• Exercise
Once the line holding "Select Surround, PhysX 구성 tree item" is found in the entries below, restate it and each line after it word for word, with no pictures.

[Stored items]
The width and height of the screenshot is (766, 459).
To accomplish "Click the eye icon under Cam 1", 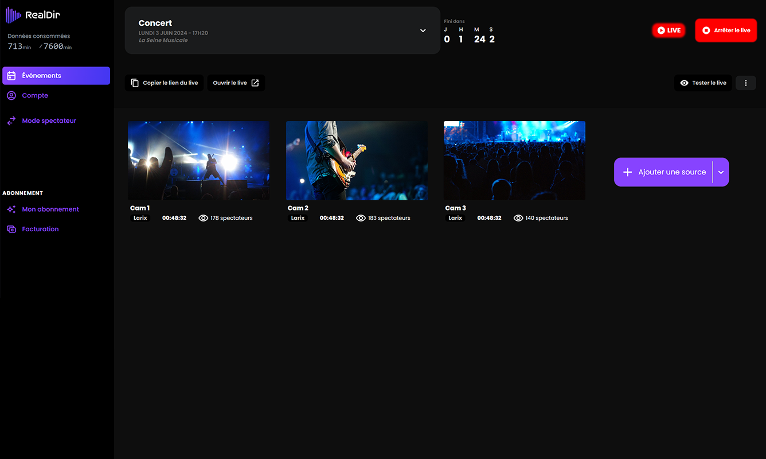I will coord(203,218).
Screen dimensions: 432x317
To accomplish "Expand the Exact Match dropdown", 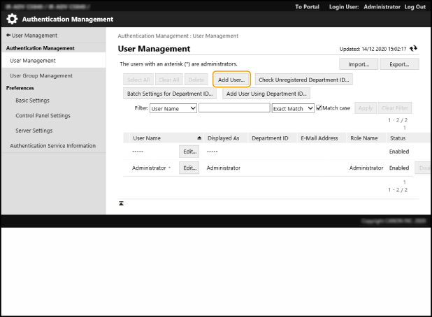I will pos(293,108).
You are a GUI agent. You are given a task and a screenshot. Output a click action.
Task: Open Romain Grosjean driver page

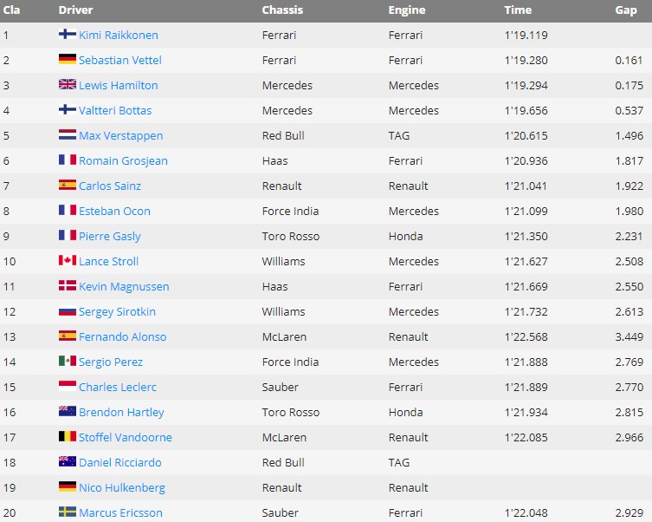123,161
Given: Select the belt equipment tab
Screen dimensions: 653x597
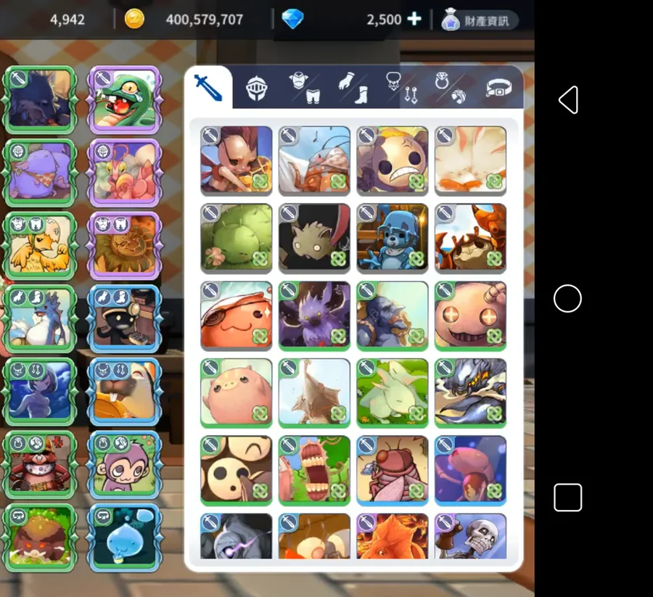Looking at the screenshot, I should point(498,88).
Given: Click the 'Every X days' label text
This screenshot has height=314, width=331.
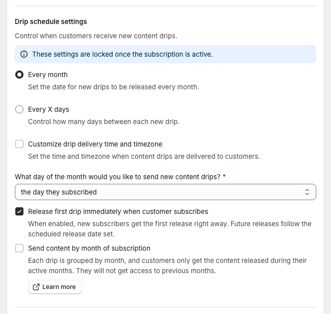Looking at the screenshot, I should click(48, 109).
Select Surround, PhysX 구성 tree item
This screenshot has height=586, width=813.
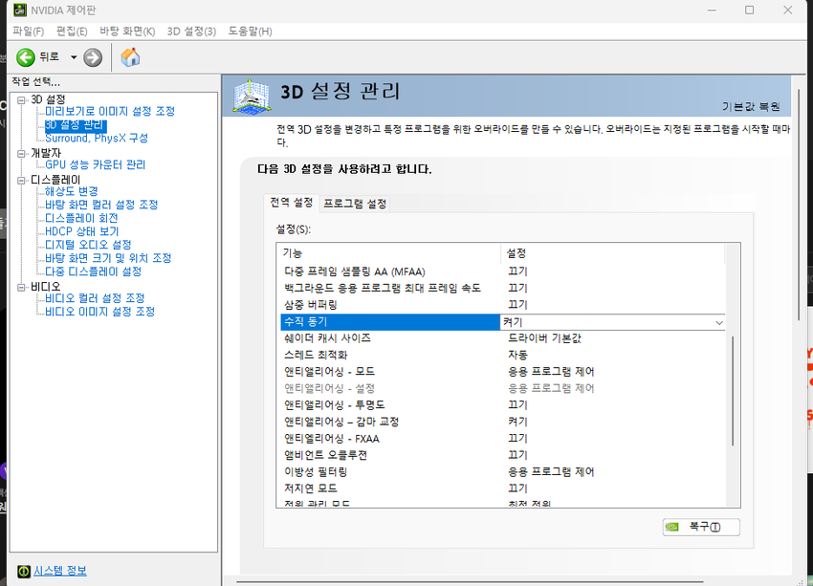(x=97, y=138)
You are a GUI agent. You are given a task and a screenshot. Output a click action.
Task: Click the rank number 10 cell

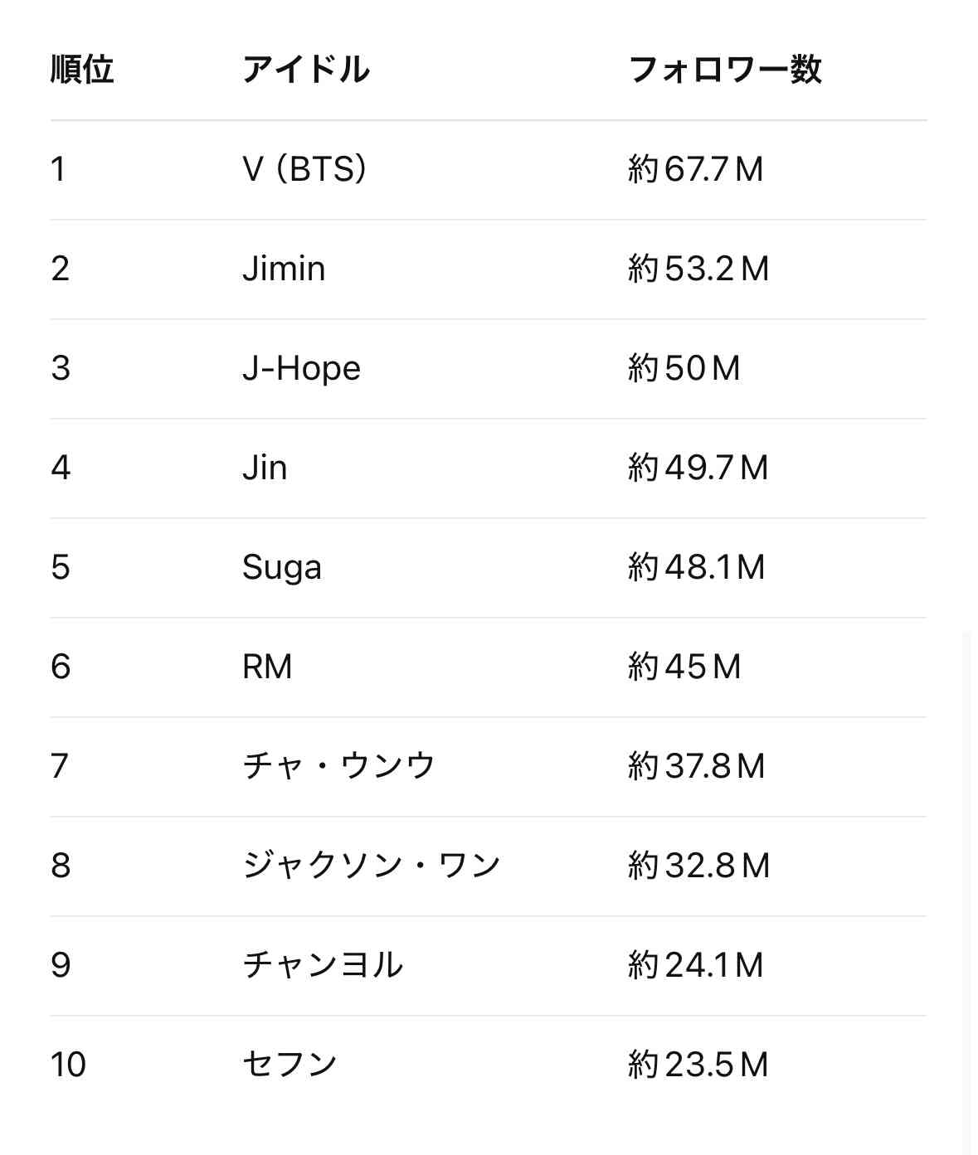pos(68,1065)
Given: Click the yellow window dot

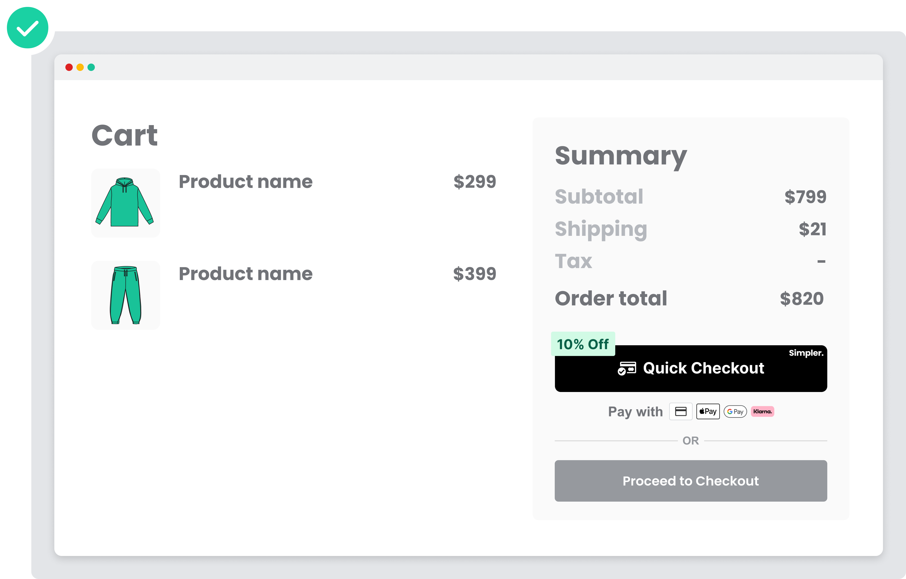Looking at the screenshot, I should [80, 67].
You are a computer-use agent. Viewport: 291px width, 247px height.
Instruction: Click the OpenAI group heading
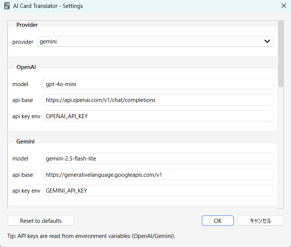click(26, 67)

• Response below
Select Surround, PhysX 구성 tree item
This screenshot has height=586, width=813.
(x=97, y=138)
You are a GUI agent. You are given a task and a screenshot. Output a click action.
Task: Click the rank number 10 cell

pos(68,1065)
Given: Click the yellow window dot

Looking at the screenshot, I should [80, 67].
You are a computer-use agent. Viewport: 291px width, 247px height.
Instruction: Click the OpenAI group heading
click(26, 67)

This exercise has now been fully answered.